Estimates show in the absence of generic competition, the three blockbuster drugs - Nexium, Diovan and Valcyte - clocked a combined sale of around $8 billion in 2013, while patients in the US had to pay more.
Industry officials say similar FTF rights might be pending for approval from other domestic drug makers such as Wockhardt and others facing regulatory hiccups in the US market. Various generic drug applications from these companies are known to be pending with the FDA.
Apart from regulatory hindrances, increasing generic penetration in the US has resulted in delay in product approvals, with the FDA being cautious and strict on quality parameters and compliance.
"Growth of the pharmaceutical industry has been impacted to a great extent by lack of new product approvals, almost non-existent due to changing regulatory requirements," says Glenn Saldanha, chairman of Glenmark Pharmaceuticals.
Ranbaxy, Sun Pharma and Cadila Healthcare had raised the issue of delayed approvals with FDA Commissioner Margaret Hamburg, when she visited India earlier this year.
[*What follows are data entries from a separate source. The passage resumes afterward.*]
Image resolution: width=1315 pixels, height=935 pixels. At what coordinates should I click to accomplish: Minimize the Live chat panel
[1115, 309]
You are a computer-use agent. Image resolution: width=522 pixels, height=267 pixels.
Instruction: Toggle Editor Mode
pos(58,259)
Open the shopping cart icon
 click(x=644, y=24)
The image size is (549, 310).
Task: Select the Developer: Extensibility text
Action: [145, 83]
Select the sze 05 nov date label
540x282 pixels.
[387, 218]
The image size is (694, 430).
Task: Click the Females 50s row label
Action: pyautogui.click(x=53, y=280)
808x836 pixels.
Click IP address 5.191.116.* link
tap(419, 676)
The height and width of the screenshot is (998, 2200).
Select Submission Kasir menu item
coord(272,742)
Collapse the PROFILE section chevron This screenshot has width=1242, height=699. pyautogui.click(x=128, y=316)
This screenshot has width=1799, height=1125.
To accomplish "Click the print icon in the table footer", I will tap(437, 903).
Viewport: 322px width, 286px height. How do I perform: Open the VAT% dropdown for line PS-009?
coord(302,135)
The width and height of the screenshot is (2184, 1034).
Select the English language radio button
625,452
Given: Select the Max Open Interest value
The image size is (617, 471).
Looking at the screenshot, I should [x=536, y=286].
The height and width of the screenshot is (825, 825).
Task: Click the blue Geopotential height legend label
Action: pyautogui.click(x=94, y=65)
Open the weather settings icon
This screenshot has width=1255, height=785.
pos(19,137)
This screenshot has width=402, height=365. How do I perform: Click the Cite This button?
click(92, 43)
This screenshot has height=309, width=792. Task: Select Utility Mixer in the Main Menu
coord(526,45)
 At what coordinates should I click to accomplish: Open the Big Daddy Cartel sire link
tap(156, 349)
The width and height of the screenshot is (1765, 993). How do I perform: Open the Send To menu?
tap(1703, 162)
"Thr net losers are American patients and the Indian pharma industry," says Tapan Ray, former president of the Organisation of Pharmaceutical Producers of India. He said the government should take up this issue at the highest levels of the American government.
India, largest foreign supplier of generic medicines to the US, supplies 30-40 per cent of the world's generic medicines. It is expected to improve its pharma exports from around $15 billion a year to $25 billion by 2016.